Follow Cindy from her birth until she is a young adult in this true account of her joyless, stressful life and her despairing search for happiness, in which the faith of a newly discovered step-grandmother offers the only ray of hope.
Another "true account" storybook from Rod & Staff Publishers of Crockett, Kentucky that I ordered from Christian Light Publications, which turns out educational/homeschooling and more recreational-reading materials for Mennonite children, young adults, and families. I'm sorry there's no cover image here, because the cover is....scrumptious, like a chocolate (or mocha)-frosted cake decorated with pink roses, and the spine and back cover are chartreuse/lime-green.
Cindy Marie Cox is born the second child in about two years to a...not-so-happy couple, Richard and Judy Cox. Her birth brings some happiness to the Cox home, but that pesky thing called life interferes, passing out a few wrenching changes, including a slight alteration of Cindy's name. From a young age, Cindy launches a touching search for TRUE HAPPINESS. At times she joyfully thinks she has found it...and then.... But she is determined to find true happiness, and also to see her real daddy again. They may have had only two years together before he had to go away, but they were wonderful, loving years, and her stepfather is not the same kind of man and they don't have the same kind of closeness.

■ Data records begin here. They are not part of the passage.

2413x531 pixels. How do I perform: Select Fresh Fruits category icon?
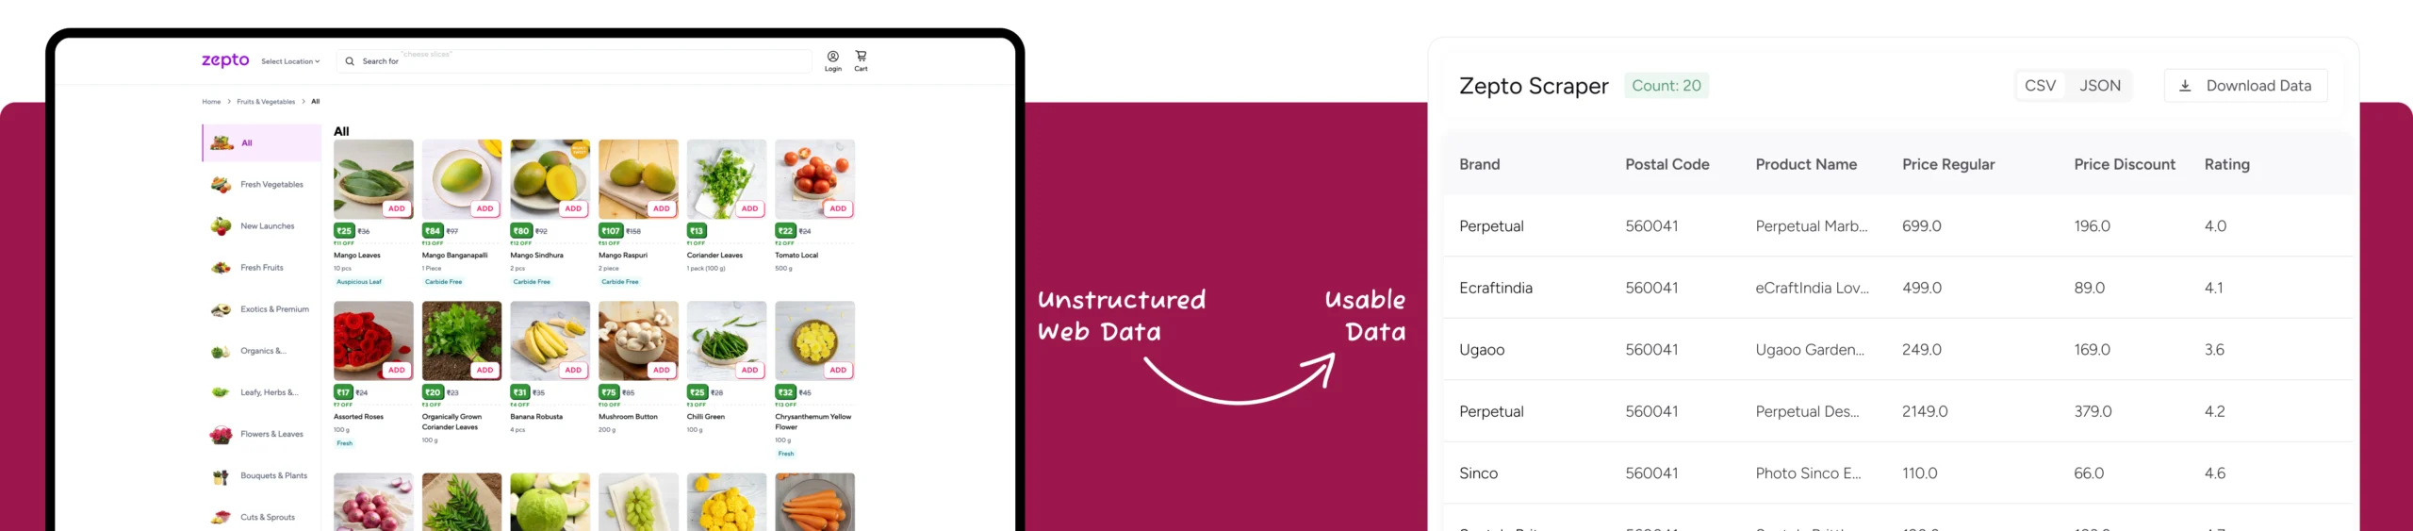221,268
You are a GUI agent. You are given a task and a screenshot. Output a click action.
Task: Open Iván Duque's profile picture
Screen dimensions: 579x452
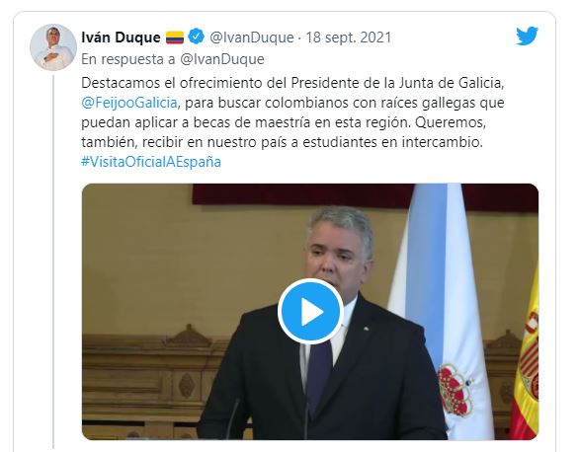tap(53, 47)
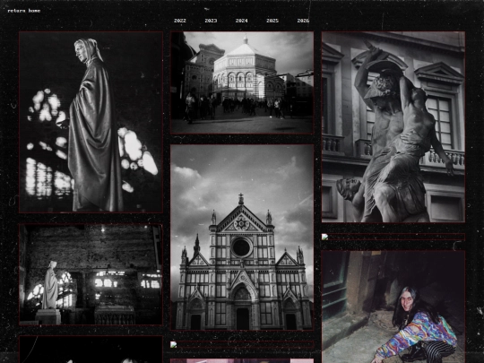Click the broken image icon below cathedral facade

174,344
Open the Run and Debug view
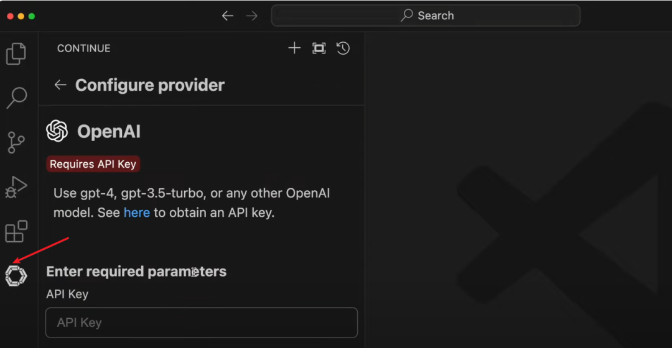The height and width of the screenshot is (348, 672). [x=16, y=186]
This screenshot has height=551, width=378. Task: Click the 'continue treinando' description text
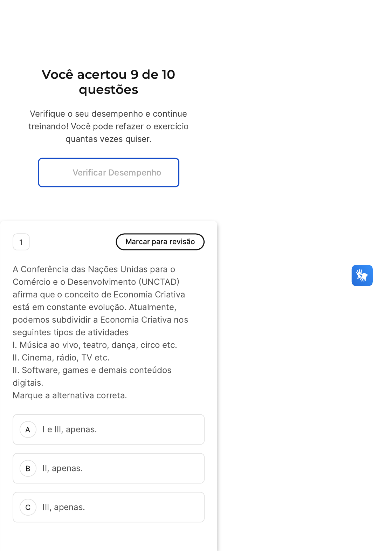[x=108, y=120]
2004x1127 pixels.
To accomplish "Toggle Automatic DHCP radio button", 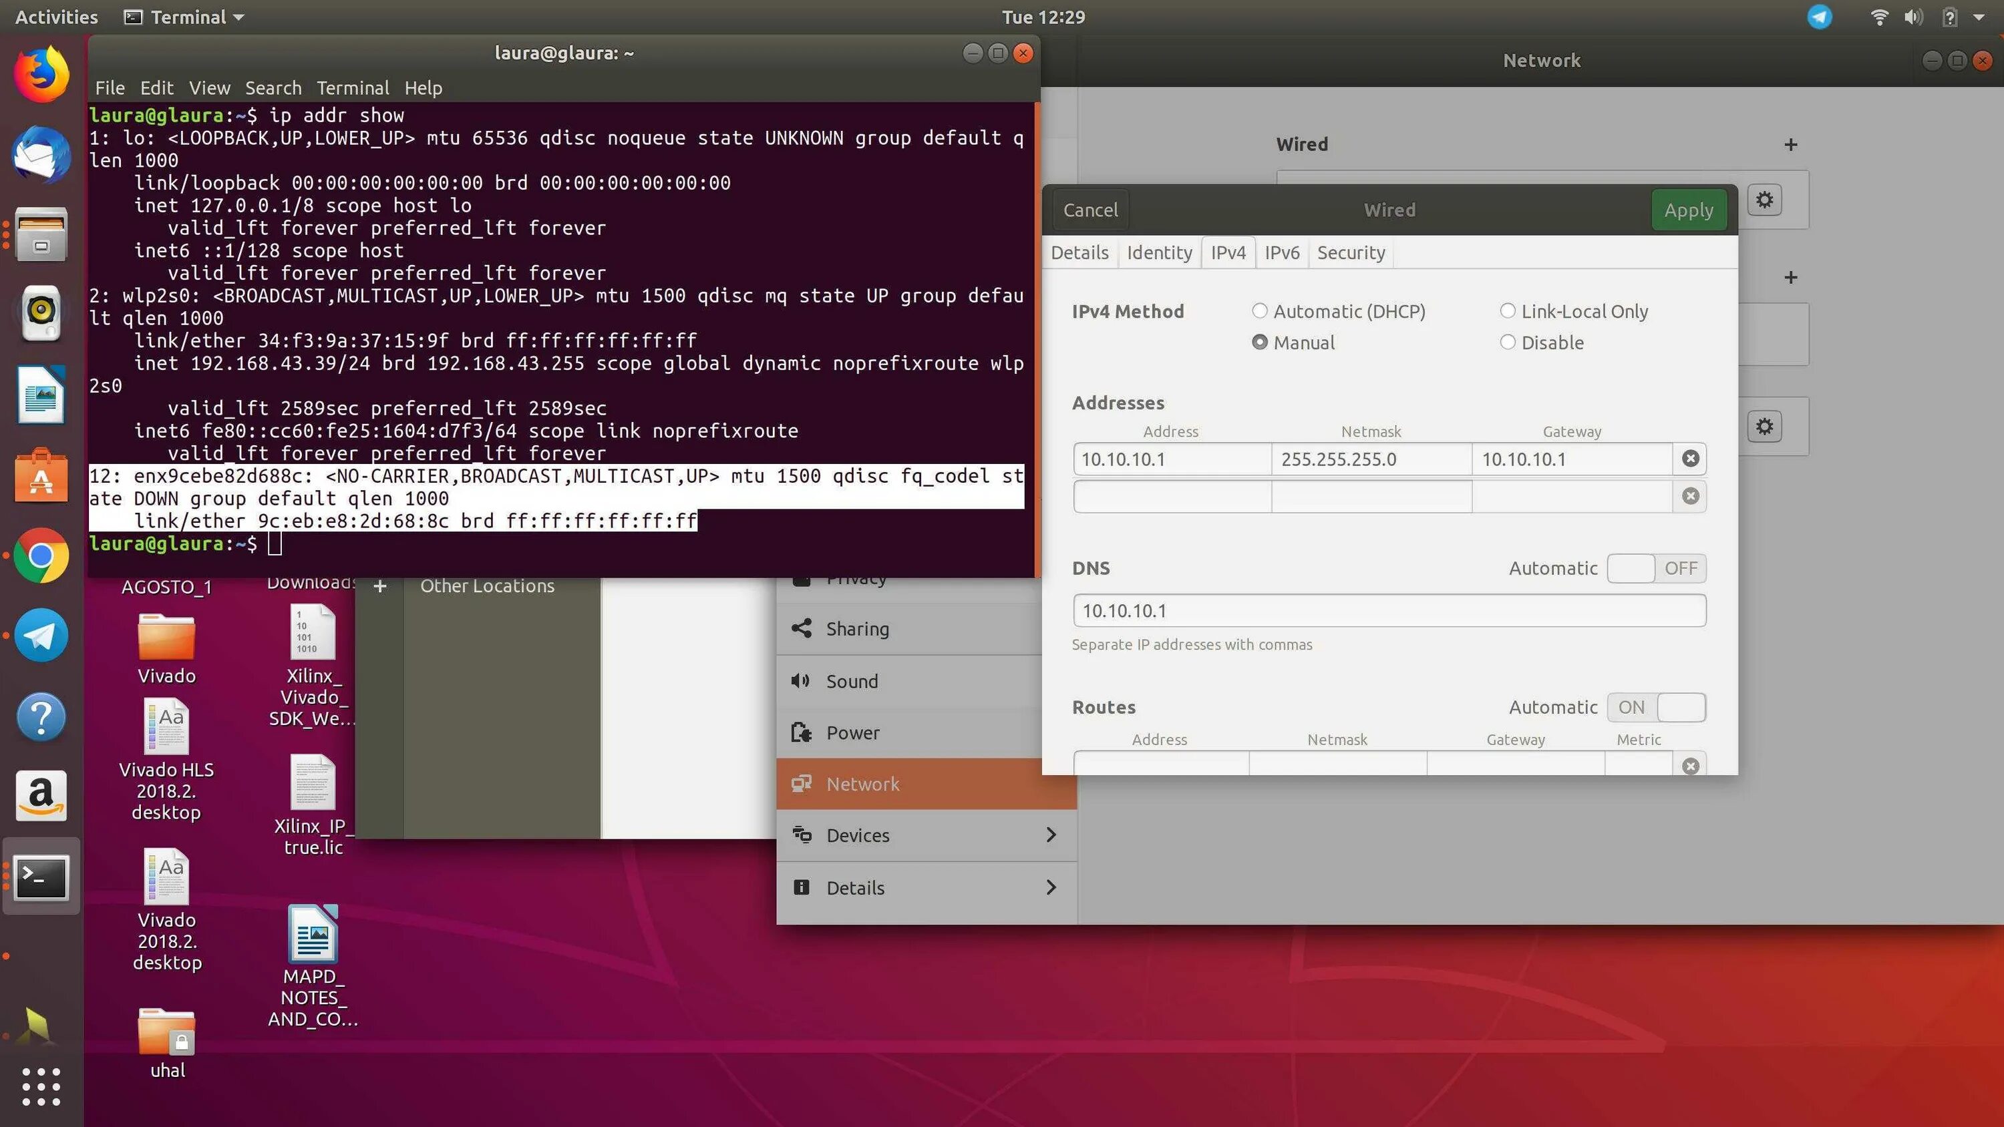I will coord(1256,310).
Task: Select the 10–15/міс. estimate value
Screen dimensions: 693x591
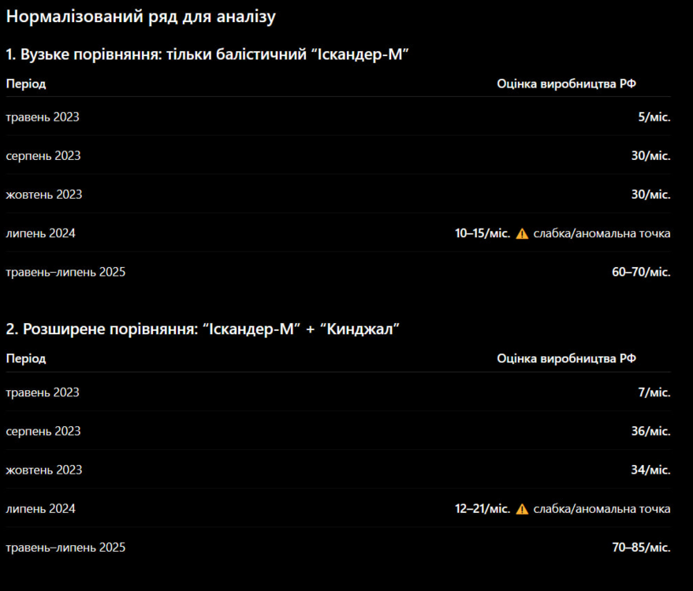Action: (x=482, y=233)
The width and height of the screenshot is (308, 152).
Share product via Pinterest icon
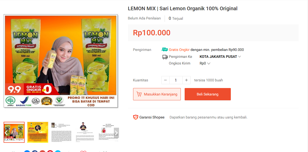click(50, 151)
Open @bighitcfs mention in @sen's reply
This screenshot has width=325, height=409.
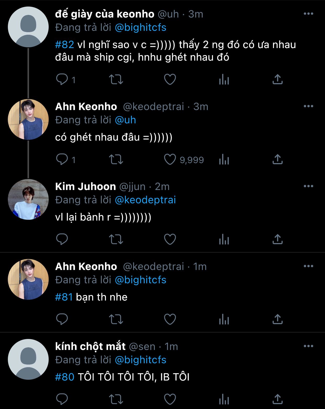141,360
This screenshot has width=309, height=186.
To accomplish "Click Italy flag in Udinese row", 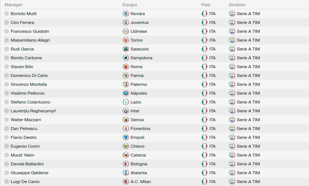I will point(205,31).
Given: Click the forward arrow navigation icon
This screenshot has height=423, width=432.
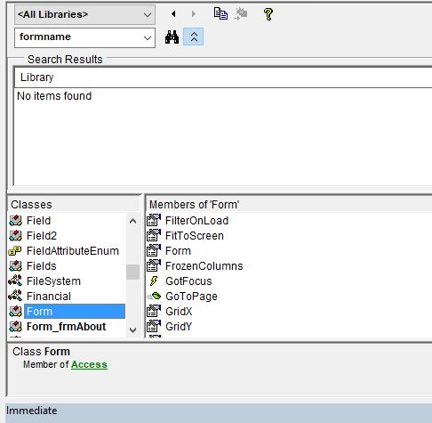Looking at the screenshot, I should (194, 13).
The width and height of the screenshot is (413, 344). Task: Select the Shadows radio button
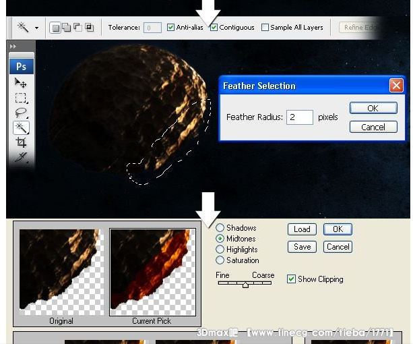point(220,229)
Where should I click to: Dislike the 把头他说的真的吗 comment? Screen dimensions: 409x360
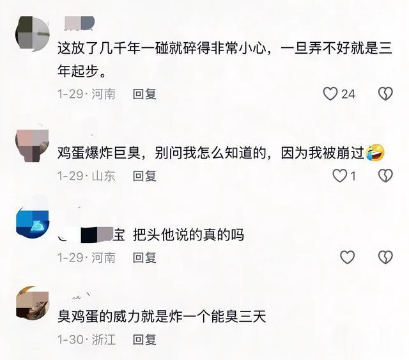point(385,257)
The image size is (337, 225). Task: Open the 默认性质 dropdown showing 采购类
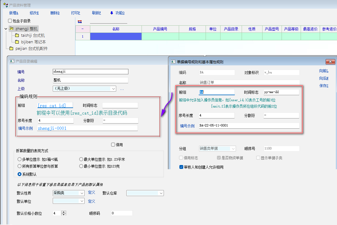(x=82, y=193)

But her stepfather does finally take the "whole family" on a short road trip one summer, to see his mother in Ohio. She is a Mennonite who never stopped praying for him from the time he left home and the Mennonite faith, and she welcomes him, her biological grandchild from him and Judy, and Judy's other children, with open arms and an open heart. And Cindy's heart opens to her stepgrandmother because she seems SO HAPPY, reigniting Cindy's yearning for true happiness. Could it finally be within her grasp? By this time she is a young teenager and has been doing a lot of wondering and pondering on The Important Questions...and has gotten into a few minor scrapes here and there. She's only human and her household is chaotic and stressful. Even when they had somehow ended up living in a brand-new, luxurious house, the magic soon faded--they were still the same people and the same combination of people. In fact, they undergo an event so traumatic that it starts on a Saturday night and when Cindy awakens the next morning it's still Saturday!
But Cindy returns from the closest thing to a vacation she has ever had with fresh determination. Will she ever find true happiness, and if so, how?